This, of course, was a reference to Ireland’s talks with the International Monetary Fund and the EU over a multibillion euro bailout. “There won’t be any change,” the former taoiseach assured delegates. “This is the time to get into Ireland. It might not have been two years ago when it was expensive but now is the time to do it.”

McCoy highlighted the 4 per cent nominal reduction in pay in Ireland over the past two years and the 9 per cent improvement in unit labour costs. Ireland’s exports are also going gangbusters. “This will be the stimulus for growth,” he said. Dan Gallagher, the chief executive of Met Life Europe, which located its European base here in 2006, said our corporate tax rate was “well down on our decision list” in choosing Ireland. He cited our highly skilled, English-speaking workforce, EU membership and the presence of many peers as the key factors.

Wouldn’t Ireland benefit from leaving the euro, the Irish delegation was asked. “Absolutely not,” was the blunt response from McCoy. There was no “logical reason” why Ireland would want to leave the trading bloc.

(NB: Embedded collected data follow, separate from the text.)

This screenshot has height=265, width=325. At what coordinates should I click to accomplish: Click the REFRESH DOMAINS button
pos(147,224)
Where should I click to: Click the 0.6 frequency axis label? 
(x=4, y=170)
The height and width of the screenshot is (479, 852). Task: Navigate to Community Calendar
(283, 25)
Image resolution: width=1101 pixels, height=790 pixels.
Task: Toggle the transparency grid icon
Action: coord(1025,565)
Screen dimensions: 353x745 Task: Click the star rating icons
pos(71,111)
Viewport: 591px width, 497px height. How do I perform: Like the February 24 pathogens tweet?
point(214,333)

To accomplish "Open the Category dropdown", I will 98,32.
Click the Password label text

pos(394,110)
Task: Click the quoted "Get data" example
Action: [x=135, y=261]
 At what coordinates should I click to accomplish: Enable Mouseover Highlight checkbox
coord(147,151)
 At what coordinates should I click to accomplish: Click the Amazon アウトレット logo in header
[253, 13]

Others wanted to know what impact emigration was having on our talent pool. McCoy highlighted how the population had risen by about 10 per cent to 4.5 million over the past decade or so. “There is no mass exodus,” he said. Others asked about the value of holding a general election right now, given the challenges and the costs of a poll.

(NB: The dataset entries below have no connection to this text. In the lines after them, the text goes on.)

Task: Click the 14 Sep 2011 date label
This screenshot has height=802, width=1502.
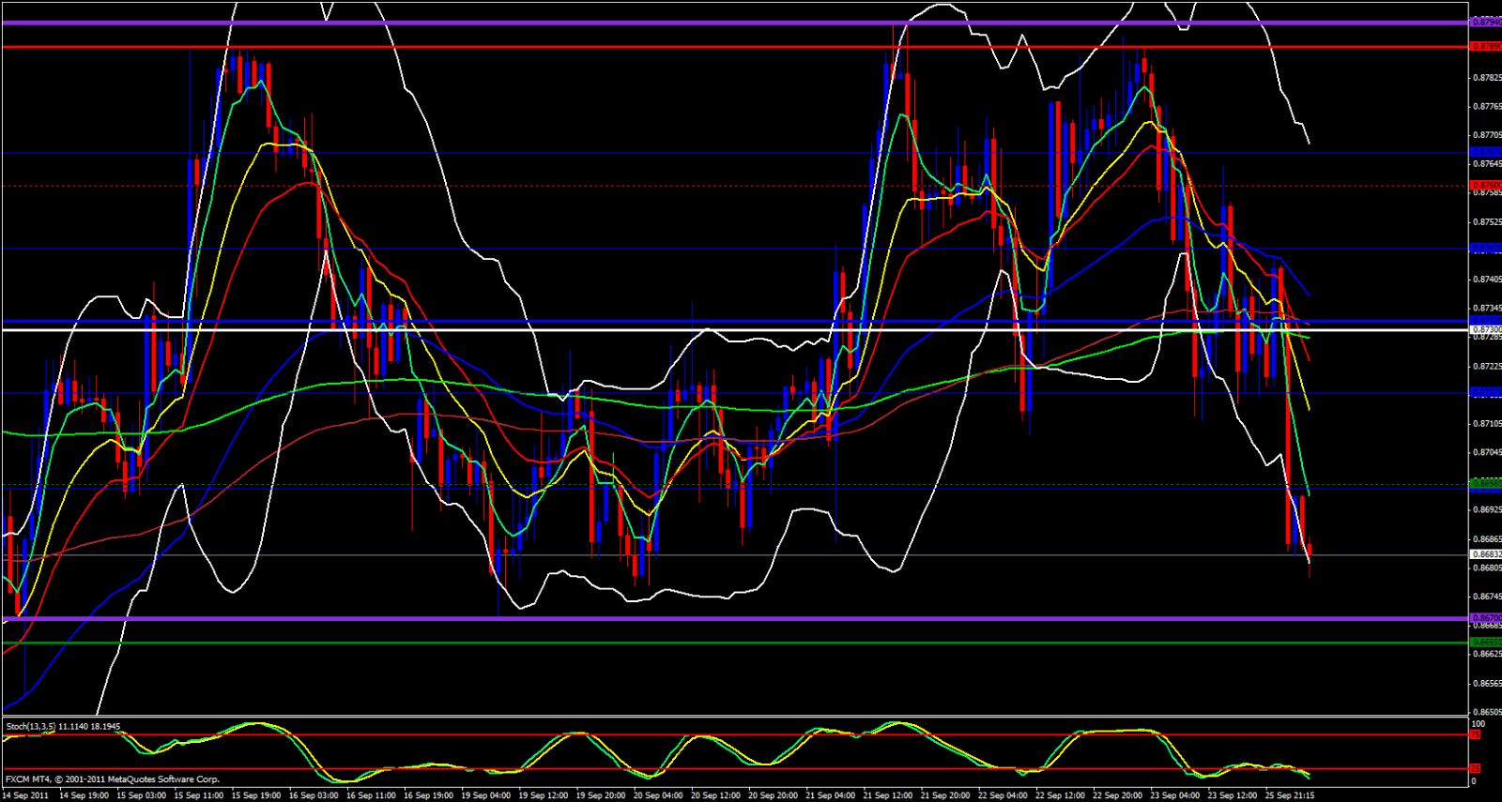Action: 25,795
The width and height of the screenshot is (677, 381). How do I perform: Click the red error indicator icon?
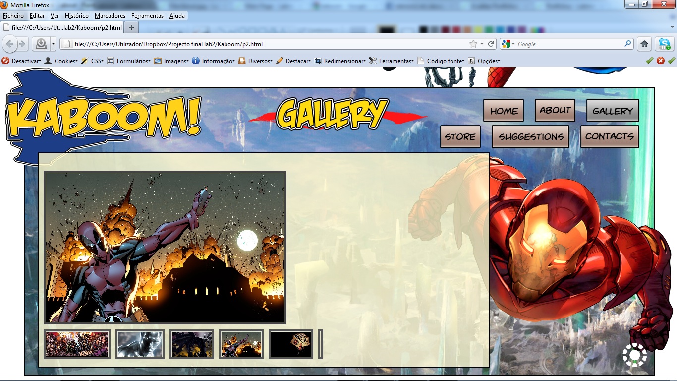coord(661,61)
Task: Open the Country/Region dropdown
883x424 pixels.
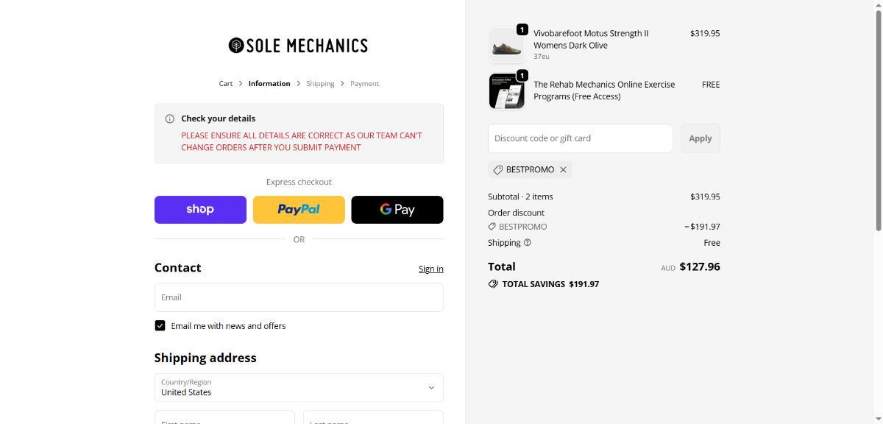Action: 299,387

There wasn’t a stampede to answer that question, but McCoy suggested that a government that had to negotiate economic matters with third parties probably “needs to renew its mandate”.

On that score, there’s no probably about it.

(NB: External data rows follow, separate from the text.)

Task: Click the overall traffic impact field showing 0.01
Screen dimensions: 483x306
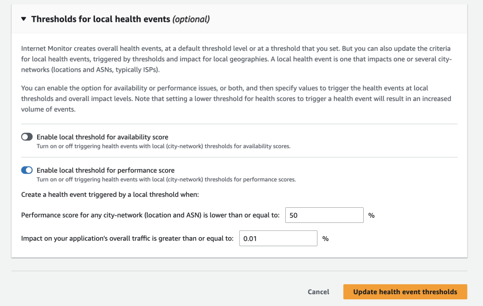Action: (x=278, y=238)
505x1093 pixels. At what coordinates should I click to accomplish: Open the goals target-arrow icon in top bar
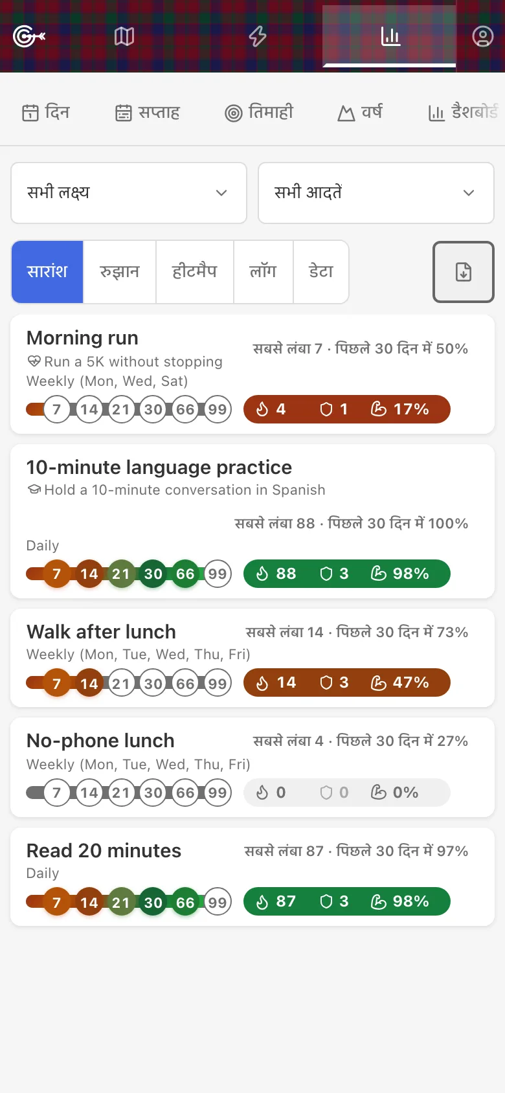pyautogui.click(x=29, y=36)
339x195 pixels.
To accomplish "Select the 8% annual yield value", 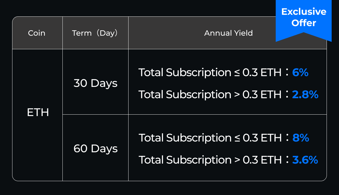I will pos(301,138).
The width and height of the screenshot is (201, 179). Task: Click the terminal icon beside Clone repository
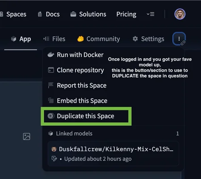pyautogui.click(x=51, y=70)
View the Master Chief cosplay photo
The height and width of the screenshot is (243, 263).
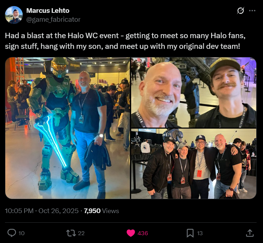click(x=68, y=128)
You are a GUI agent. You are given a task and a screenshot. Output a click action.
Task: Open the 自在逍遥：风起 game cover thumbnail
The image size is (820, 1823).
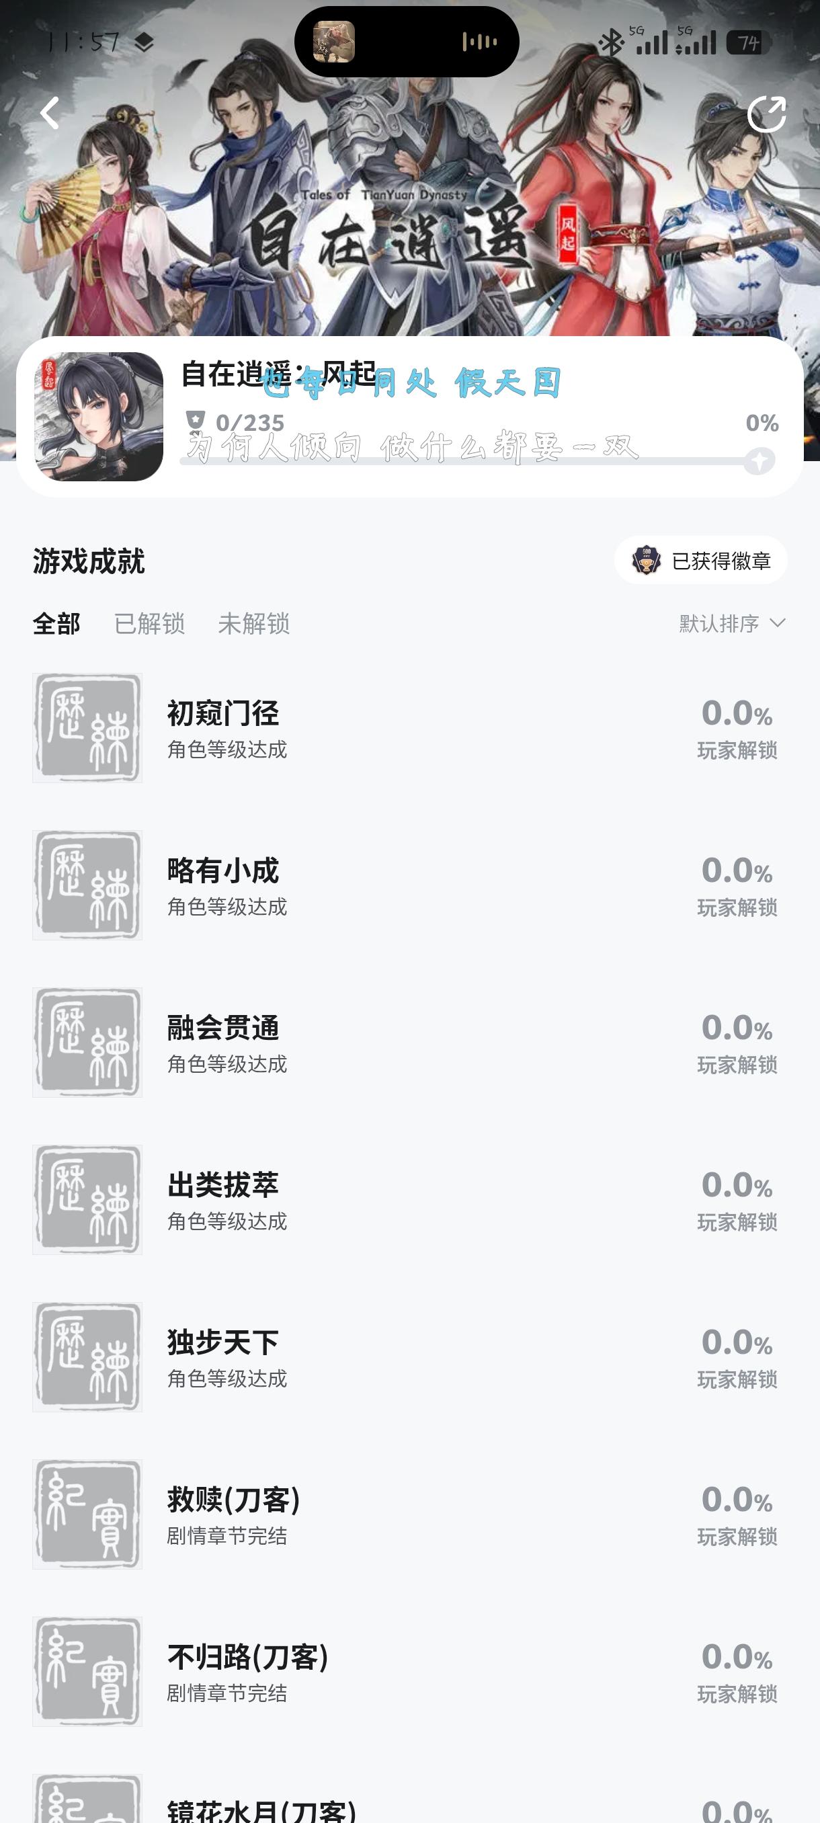(99, 417)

Balancing bondholders and burden-sharing

THE NEWS yesterday that the possibility of “burden- sharing” with Irish bank senior bondholders was actively being considered as part of the Irish rescue talks sent the market into the usual paroxysms.

Participants jumped pretty quickly from holding a number of banks and insurance companies to account for their bad investment decisions to predicting the end of the world, never mind the euro.

The reality was a little more mundane with Irish bank bonds registering significant but not spectacular falls. AIB’s 5.625 per cent senior debt due in 2014 fell to 73 cents, a 5.2 per cent drop. Similarly, Bank of Ireland’s 4.625 per cent senior notes maturing in 2013 saw a drop of 4 cents on the euro, or 4.8 per cent, to 81 cents.

As ever, there are two ways of looking at this. One is that the market does not really think the IMF-EU-ECB troika will actually go through with burden-sharing because of the associated risks. The other view is that the market has already priced in a default of some sort in Irish senior bank debt alongside the risk of default by the sovereign. Given the mood music in recent weeks, one would have to presume the latter view holds sway and yesterday’s verbal pyrotechnics are overdone.